No changes are planned for the store, which will maintain its name and staff of 50 employees. The exception will be Mitch Eveland, who is retiring.
50 years in the grocery business
Eveland, 65, became just the second owner of Capitol Centre Market when he purchased the business in 2007 from original owners John and Peg Leemkuil.
Eveland built, owned and operated the Lake Mills Market in 2014, selling the store in 2021 to a subsidiary of Festival Foods. In 2019, he expanded Capitol Centre Market by buying the adjacent hardware store space. The $2.75 million expansion and remodel included a larger checkout area and a massive deli that serves up sliced lunch meats, salads, fried chicken and hot soups. The beer cave got bigger, the meat department, with two butchers has been expanded, and sushi is now made on-site instead of being brought in from a vendor.
The expansion, which enlarged the retail sales floor to 15,000 square feet, included new offices and a break room, more cooler and freezer space in the backroom and, on the retail floor, produce and dairy departments that are 20% larger.
“There’s more competition Downtown, and, in order to serve our customers better, I thought we needed to provide them with a deli and a bakery,” Eveland told the Wisconsin State Journal at the time. “To stay competitive nowadays you have to be able to provide more of what the customer wants.”
When Eveland purchased the store, there was no Fresh Madison Market in the heart of the UW-Madison campus, the construction of a Festival Foods on East Washington Avenue was nine years away, students made up the majority of his customers and Epic Systems in Verona had 10,000 fewer employees. Willy Street Co-op also had plans to open an 8,750-square-foot store across the street from Capitol Centre but ultimately abandoned those plans.
Eveland is one of the city’s most experienced grocery operators. The West High School graduate worked at Fauerbach’s Fine Foods and Nakoma Trading Post in Madison and spent five years with the Hannaford Brothers Co. food stores based in Portland, Maine, before returning to Madison to manage seven area Pick ’n Save stores for 14 years before their purchase by Roundy’s.
The sale of his store to Burreson comes just a few weeks after Metcalfe’s Market, locally owned for 107 years, was purchased by SpartanNash, a Michigan-based retailer with 144 grocery stores in nine Midwest states.

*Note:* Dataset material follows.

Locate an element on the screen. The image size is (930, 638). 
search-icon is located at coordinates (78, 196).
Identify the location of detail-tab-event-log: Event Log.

Eveland found the right buyer
Eveland wanted to find someone who would continue to buy its inventory from Certco, an independent grocery wholesaler co-op founded in 1930, when five retailers in the Madison area joined together to get lower prices through combined purchasing. Certco, with a distribution center in Fitchburg, now services more than 200 stores throughout Wisconsin, Illinois, Minnesota and Iowa.
Eveland found Burreson, who is a member of the co-op and since 2016 has owned Roy’s Market in New Glarus. Eveland, who will continue to own the Capitol Centre Market building and lease the property to Burreson, plans to spend some of his retirement volunteering at Madison-area food pantries.
“There was a very long list of people that were interested (in buying the store) but a very short list to work with,” Eveland said. “I think he’s going to do awesome. He has a very high-energy daughter that’s going to be very hands-on with the business, Kensie, and I think she’s going to do a great job.”
Darin Burreson owned a grocery store in Blanchardville from 1996 to 2009 and opened Burreson’s Foods in Belleville in 2009 but sold that business in 2022 to Tegan Counihan, Tanya Haessly and Bryce Haessly, owners of Piggly Wiggly grocery stores in Waunakee and Lodi.
The purchase of a store with 16,000 specific items in Madison creates a new opportunity.
“This is a very good location and that’s one of the main reasons I’m here,” Burreson said. “Even in smaller towns you’re kind of competing with the bigger stores because a lot of them work in Madison. But this is college kids, and this location works really well.”